Ein sexgeiler Serienkiller hält die Stadt in Atem. Zwei durchgeknallte Brutalo-Cops können den Bastard zur Strecke bringen. Doch die Ruhe hält nicht lange. Eine irre Satanssekte begeht einen rituellen Babymord um den Toten wiederzuerwecken. Prompt kehrt dieser als irrer Killer-Zombie zurück und mit seinem Riesendödel begattet er alles, was nicht bei drei auf den Bäumen ist.

Kommentar:
Amateur-Splatter-Zombie-Gore-Sexploitation-Augenkrebs-Schmarren. So kann man wohl zusammenfassen, was Todd Tjersland und Matt Jaissle da anno 1997 liebevoll aus dem Hut gezaubert haben. ‚The Necro Files‘ ist nicht die erste Zusammenarbeit der beiden. Vormals haben sie bereits mit den Underground-Streifen ‚Back from hell‘ und ‚Dead City‘ (Amateur-)Filmerfahrung gesammelt.
 Im Vergleich zu diesen Vorgängern packt ‚The necro files‘ eine ordentliche Schippe drauf und profitiert eindeutig vom Charme seiner Amateurhaftigkeit und, mehr noch, von der Freiheit, im Amateurbereich alles machen zu können ohne Auflagen erfüllen zu müssen. So zeigt uns ‚The Necro Files‘ eine Mischung aus derbem Trash, wildem Trash und total durchgeknalltem Trash.
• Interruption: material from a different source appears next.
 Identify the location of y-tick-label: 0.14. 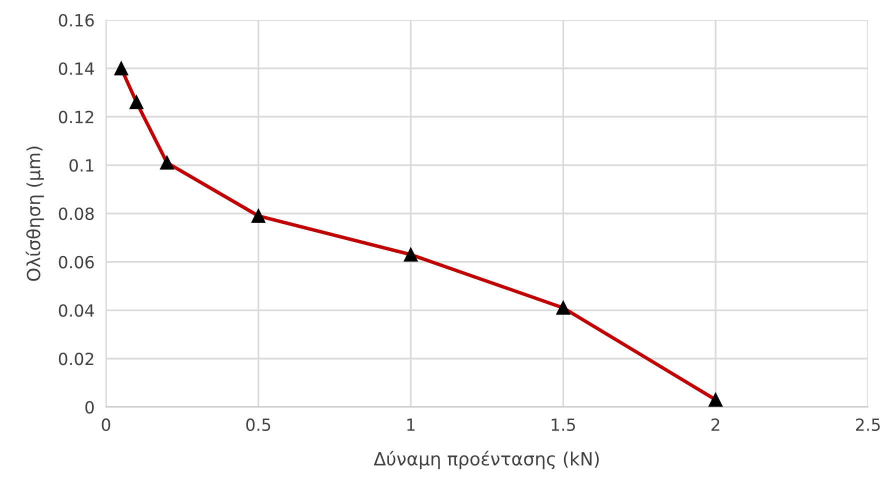
(76, 68).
 Es geht um einen Zombie und seinen Riesenschwanz, um Vergewaltigung und Verstümmelung, um Ausweidung und noch mehr Vergewaltigung. Nebenbei geben sich bekloppte Satanisten, fliegende Zombiebabypuppen, aufblasbare Sexpuppen und drogensüchtige Großstadt-Cops mit Fäkal-Tourette die Ehre. All das ist so überdimensional überstilisiert, dass man den durchgeknallten Wahnsinnstrip fast schon als Comedy bezeichnen kann.
 Waschechter Trash ist der Amateurstreifen auf jeden Fall, gleichwohl zeigt er sich durch stilisierte Polizeigewalt, einen Baby(puppen)mord und die Unmengen an sexueller Gewalt als Konvolut der Tabus. Nicht zuletzt dadurch hat er in Fankreisen regelrechten Kultstatus erlangt. Kein Wunder, dank seines sexgeilen Superzombies mit XXL-Dödel hat das Machwerk einen ganz eigenen Charme. Die krude Machart erinnert an Peter Jacksons Erstling und die guten alten Amateur-Streifen von Andreas Schnaas, Heiko Fipper oder Olaf Ittenbach. Mit dem Zombaby findet sich ein Verweis zu Peter Jacksons 'Braindead' und noch nostalgischer wird es, wenn unser Sex-Zombie verliebt über beide Ohren mit seiner aufblasbaren Sexpuppe über die Felder tanzt wie einst Leatherface mit seiner Kettensäge in den Sonnenuntergang. Zum weinen schön. 
 Trotzdem darf man es mit Moral und Ethik nicht so genau nehmen und dem Feindbild in der Geschlechterdebatte sollte man auch nicht zu konservativ gegenüberstehen. Außerdem darf man keine inhaltliche Tiefe, keine ausgebildeten Schauspieler und keine cleveren Dialoge erwarten. Sind all diese Voraussetzungen aber erfüllt, eröffnet sich hier ein kurzweiliges und herrlich bescheuertes Gore-Trash-Fest.

Fazit:
Durchgeknallte Amateur-Trashgranate für Freigeister und Freunde des ganz schlechten Geschmacks.